— DIRECTIONS FOR THIS TASK —
Quote all of the data below verbatim, line by line from the first to the last.
--- EXERCISE DATA ---
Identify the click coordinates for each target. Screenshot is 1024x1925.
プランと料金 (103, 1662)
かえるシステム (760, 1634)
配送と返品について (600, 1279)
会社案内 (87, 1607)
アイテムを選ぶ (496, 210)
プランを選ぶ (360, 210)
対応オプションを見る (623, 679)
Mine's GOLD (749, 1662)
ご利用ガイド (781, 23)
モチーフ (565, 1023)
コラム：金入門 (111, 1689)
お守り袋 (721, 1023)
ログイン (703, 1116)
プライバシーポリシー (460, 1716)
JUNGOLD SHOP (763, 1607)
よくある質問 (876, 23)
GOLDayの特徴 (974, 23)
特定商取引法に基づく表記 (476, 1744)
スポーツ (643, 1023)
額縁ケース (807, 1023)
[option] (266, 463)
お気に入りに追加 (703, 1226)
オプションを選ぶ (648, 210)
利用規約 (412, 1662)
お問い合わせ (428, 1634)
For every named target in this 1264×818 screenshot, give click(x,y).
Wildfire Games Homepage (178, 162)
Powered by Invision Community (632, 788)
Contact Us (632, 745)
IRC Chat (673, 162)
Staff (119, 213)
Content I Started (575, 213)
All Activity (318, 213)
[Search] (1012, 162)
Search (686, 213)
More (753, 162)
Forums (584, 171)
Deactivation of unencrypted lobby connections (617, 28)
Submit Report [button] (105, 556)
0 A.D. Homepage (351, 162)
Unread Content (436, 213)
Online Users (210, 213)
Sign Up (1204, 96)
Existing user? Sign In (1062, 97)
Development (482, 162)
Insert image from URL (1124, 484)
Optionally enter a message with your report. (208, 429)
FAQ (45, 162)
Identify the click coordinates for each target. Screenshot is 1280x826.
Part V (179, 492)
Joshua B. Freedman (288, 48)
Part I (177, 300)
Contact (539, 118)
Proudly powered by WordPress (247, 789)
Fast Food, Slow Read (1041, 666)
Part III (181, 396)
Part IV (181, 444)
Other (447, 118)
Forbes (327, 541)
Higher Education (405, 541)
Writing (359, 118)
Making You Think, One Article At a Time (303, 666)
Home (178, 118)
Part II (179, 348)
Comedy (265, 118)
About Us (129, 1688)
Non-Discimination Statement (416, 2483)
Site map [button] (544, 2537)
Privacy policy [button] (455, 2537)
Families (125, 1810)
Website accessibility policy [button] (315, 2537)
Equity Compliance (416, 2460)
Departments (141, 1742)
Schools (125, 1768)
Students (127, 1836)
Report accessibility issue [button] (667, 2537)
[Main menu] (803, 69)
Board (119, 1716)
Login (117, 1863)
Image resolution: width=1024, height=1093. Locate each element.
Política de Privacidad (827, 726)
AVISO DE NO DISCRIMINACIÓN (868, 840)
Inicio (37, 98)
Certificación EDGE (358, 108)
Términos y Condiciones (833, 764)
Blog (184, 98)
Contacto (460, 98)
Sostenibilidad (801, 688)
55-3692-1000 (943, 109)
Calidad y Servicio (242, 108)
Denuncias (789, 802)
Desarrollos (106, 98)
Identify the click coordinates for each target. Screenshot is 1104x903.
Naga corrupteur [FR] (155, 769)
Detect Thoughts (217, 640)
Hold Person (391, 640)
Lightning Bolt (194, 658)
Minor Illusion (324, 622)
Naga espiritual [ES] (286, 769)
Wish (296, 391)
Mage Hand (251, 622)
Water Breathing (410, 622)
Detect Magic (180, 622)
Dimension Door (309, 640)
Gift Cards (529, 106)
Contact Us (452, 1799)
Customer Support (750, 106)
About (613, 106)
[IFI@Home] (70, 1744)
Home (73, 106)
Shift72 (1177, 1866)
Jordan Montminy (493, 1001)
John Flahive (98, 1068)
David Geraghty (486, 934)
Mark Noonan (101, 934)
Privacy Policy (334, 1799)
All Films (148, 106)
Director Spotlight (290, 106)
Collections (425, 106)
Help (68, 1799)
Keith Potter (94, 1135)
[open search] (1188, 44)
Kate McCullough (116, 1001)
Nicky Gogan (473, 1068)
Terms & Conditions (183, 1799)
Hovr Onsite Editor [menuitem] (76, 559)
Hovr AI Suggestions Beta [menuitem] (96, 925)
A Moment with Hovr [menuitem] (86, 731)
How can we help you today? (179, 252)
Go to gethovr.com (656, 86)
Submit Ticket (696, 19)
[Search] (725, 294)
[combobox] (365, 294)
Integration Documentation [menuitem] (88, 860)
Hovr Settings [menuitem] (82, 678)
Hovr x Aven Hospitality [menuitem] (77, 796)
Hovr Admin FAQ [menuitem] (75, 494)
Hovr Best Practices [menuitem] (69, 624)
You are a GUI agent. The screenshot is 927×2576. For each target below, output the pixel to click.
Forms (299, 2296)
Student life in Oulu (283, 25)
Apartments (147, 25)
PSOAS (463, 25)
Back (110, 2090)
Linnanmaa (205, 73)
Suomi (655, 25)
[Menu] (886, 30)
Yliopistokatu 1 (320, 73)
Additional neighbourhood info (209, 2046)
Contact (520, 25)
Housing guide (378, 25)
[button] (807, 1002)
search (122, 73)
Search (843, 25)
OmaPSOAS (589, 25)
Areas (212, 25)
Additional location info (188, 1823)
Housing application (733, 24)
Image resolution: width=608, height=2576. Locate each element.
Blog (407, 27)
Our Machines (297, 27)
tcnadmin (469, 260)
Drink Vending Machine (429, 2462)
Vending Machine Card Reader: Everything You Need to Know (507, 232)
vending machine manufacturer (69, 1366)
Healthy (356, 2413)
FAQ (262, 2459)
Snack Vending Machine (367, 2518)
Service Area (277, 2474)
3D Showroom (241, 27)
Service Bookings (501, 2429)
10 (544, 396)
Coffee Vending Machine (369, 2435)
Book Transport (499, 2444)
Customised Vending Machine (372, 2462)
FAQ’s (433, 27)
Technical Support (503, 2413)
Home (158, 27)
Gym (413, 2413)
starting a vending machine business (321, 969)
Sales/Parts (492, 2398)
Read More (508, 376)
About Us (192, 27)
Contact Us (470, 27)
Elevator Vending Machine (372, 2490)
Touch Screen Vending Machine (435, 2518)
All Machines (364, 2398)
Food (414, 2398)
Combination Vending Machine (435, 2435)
---
— FINAL ANSWER —
Identify the click coordinates for each target. Screenshot is 1024x1925.
プランと料金 (103, 1662)
かえるシステム (760, 1634)
配送と返品について (600, 1279)
会社案内 (87, 1607)
アイテムを選ぶ (496, 210)
プランを選ぶ (360, 210)
対応オプションを見る (623, 679)
Mine's GOLD (749, 1662)
ご利用ガイド (781, 23)
モチーフ (565, 1023)
コラム：金入門 (111, 1689)
お守り袋 (721, 1023)
ログイン (703, 1116)
プライバシーポリシー (460, 1716)
JUNGOLD SHOP (763, 1607)
よくある質問 (876, 23)
GOLDayの特徴 (974, 23)
特定商取引法に基づく表記 (476, 1744)
スポーツ (643, 1023)
額縁ケース (807, 1023)
[option] (266, 463)
お気に入りに追加 (703, 1226)
オプションを選ぶ (648, 210)
利用規約 (412, 1662)
お問い合わせ (428, 1634)
For every named target in this 1264×818 screenshot, give click(x,y).
Wildfire Games Homepage (178, 162)
Powered by Invision Community (632, 788)
Contact Us (632, 745)
IRC Chat (673, 162)
Staff (119, 213)
Content I Started (575, 213)
All Activity (318, 213)
[Search] (1012, 162)
Search (686, 213)
More (753, 162)
Forums (584, 171)
Deactivation of unencrypted lobby connections (617, 28)
Submit Report [button] (105, 556)
0 A.D. Homepage (351, 162)
Unread Content (436, 213)
Online Users (210, 213)
Sign Up (1204, 96)
Existing user? Sign In (1062, 97)
Development (482, 162)
Insert image from URL (1124, 484)
Optionally enter a message with your report. (208, 429)
FAQ (45, 162)
Identify the click coordinates for each target. Screenshot is 1280x826.
Part V (179, 492)
Joshua B. Freedman (288, 48)
Part I (177, 300)
Contact (539, 118)
Proudly powered by WordPress (247, 789)
Fast Food, Slow Read (1041, 666)
Part III (181, 396)
Part IV (181, 444)
Other (447, 118)
Forbes (327, 541)
Higher Education (405, 541)
Writing (359, 118)
Making You Think, One Article At a Time (303, 666)
Home (178, 118)
Part II (179, 348)
Comedy (265, 118)
About Us (129, 1688)
Non-Discimination Statement (416, 2483)
Site map [button] (544, 2537)
Privacy policy [button] (455, 2537)
Families (125, 1810)
Website accessibility policy [button] (315, 2537)
Equity Compliance (416, 2460)
Departments (141, 1742)
Schools (125, 1768)
Students (127, 1836)
Report accessibility issue [button] (667, 2537)
[Main menu] (803, 69)
Board (119, 1716)
Login (117, 1863)
Image resolution: width=1024, height=1093. Locate each element.
Política de Privacidad (827, 726)
AVISO DE NO DISCRIMINACIÓN (868, 840)
Inicio (37, 98)
Certificación EDGE (358, 108)
Términos y Condiciones (833, 764)
Blog (184, 98)
Contacto (460, 98)
Sostenibilidad (801, 688)
55-3692-1000 (943, 109)
Calidad y Servicio (242, 108)
Denuncias (789, 802)
Desarrollos (106, 98)
Identify the click coordinates for each target. Screenshot is 1104x903.
Naga corrupteur [FR] (155, 769)
Detect Thoughts (217, 640)
Hold Person (391, 640)
Lightning Bolt (194, 658)
Minor Illusion (324, 622)
Naga espiritual [ES] (286, 769)
Wish (296, 391)
Mage Hand (251, 622)
Water Breathing (410, 622)
Detect Magic (180, 622)
Dimension Door (309, 640)
Gift Cards (529, 106)
Contact Us (452, 1799)
Customer Support (750, 106)
About (613, 106)
[IFI@Home] (70, 1744)
Home (73, 106)
Shift72 (1177, 1866)
Jordan Montminy (493, 1001)
John Flahive (98, 1068)
David Geraghty (486, 934)
Mark Noonan (101, 934)
Privacy Policy (334, 1799)
All Films (148, 106)
Director Spotlight (290, 106)
Collections (425, 106)
Help (68, 1799)
Keith Potter (94, 1135)
[open search] (1188, 44)
Kate McCullough (116, 1001)
Nicky Gogan (473, 1068)
Terms & Conditions (183, 1799)
Hovr Onsite Editor [menuitem] (76, 559)
Hovr AI Suggestions Beta [menuitem] (96, 925)
A Moment with Hovr [menuitem] (86, 731)
How can we help you today? (179, 252)
Go to gethovr.com (656, 86)
Submit Ticket (696, 19)
[Search] (725, 294)
[combobox] (365, 294)
Integration Documentation [menuitem] (88, 860)
Hovr Settings [menuitem] (82, 678)
Hovr x Aven Hospitality [menuitem] (77, 796)
Hovr Admin FAQ [menuitem] (75, 494)
Hovr Best Practices [menuitem] (69, 624)
You are a GUI agent. The screenshot is 927×2576. For each target below, output the pixel to click.
Forms (299, 2296)
Student life in Oulu (283, 25)
Apartments (147, 25)
PSOAS (463, 25)
Back (110, 2090)
Linnanmaa (205, 73)
Suomi (655, 25)
[Menu] (886, 30)
Yliopistokatu 1 (320, 73)
Additional neighbourhood info (209, 2046)
Contact (520, 25)
Housing guide (378, 25)
[button] (807, 1002)
search (122, 73)
Search (843, 25)
OmaPSOAS (589, 25)
Areas (212, 25)
Additional location info (188, 1823)
Housing application (733, 24)
Image resolution: width=608, height=2576. Locate each element.
Blog (407, 27)
Our Machines (297, 27)
tcnadmin (469, 260)
Drink Vending Machine (429, 2462)
Vending Machine Card Reader: Everything You Need to Know (507, 232)
vending machine manufacturer (69, 1366)
Healthy (356, 2413)
FAQ (262, 2459)
Snack Vending Machine (367, 2518)
Service Area (277, 2474)
3D Showroom (241, 27)
Service Bookings (501, 2429)
10 (544, 396)
Coffee Vending Machine (369, 2435)
Book Transport (499, 2444)
Customised Vending Machine (372, 2462)
FAQ’s (433, 27)
Technical Support (503, 2413)
Home (158, 27)
Gym (413, 2413)
starting a vending machine business (321, 969)
Sales/Parts (492, 2398)
Read More (508, 376)
About Us (192, 27)
Contact Us (470, 27)
Elevator Vending Machine (372, 2490)
Touch Screen Vending Machine (435, 2518)
All Machines (364, 2398)
Food (414, 2398)
Combination Vending Machine (435, 2435)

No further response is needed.